**What to work on:** The answer is the data repeated in full, with no pictures included.

**Records:**
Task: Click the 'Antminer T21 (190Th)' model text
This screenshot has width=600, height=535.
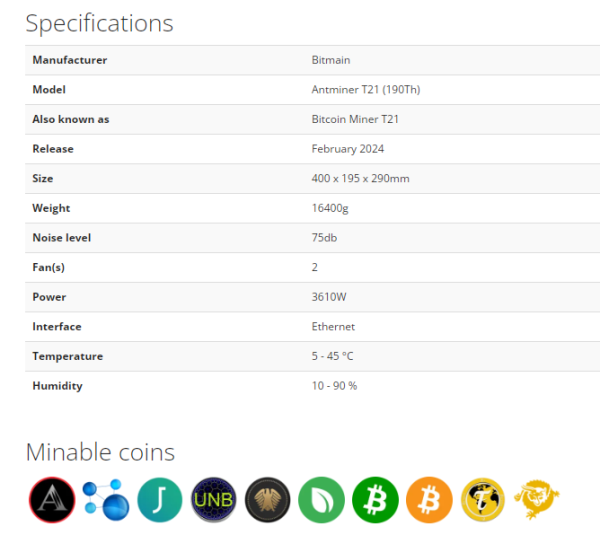Action: tap(366, 90)
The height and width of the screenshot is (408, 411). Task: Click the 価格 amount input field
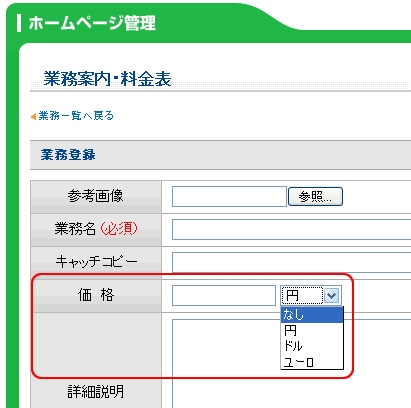[224, 295]
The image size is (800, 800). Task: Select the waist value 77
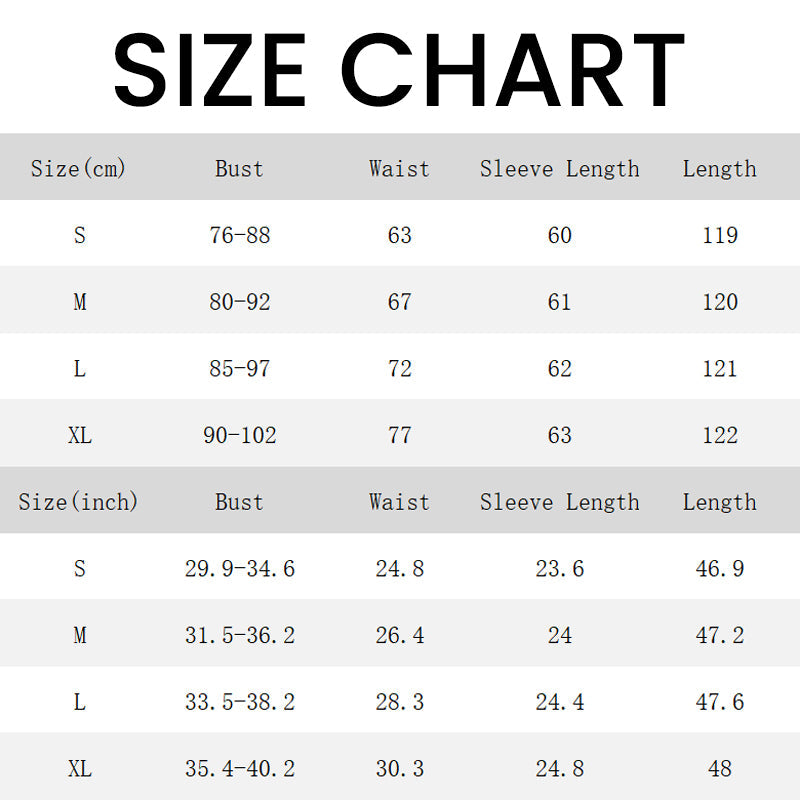coord(399,436)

**Exercise response:**
Task: Click the 'Antminer T21 (190Th)' model text
This screenshot has width=600, height=535.
Action: tap(366, 90)
The height and width of the screenshot is (408, 411). Task: Click the 価格 amount input field
[224, 295]
The image size is (800, 800). Task: Select the waist value 77
coord(399,436)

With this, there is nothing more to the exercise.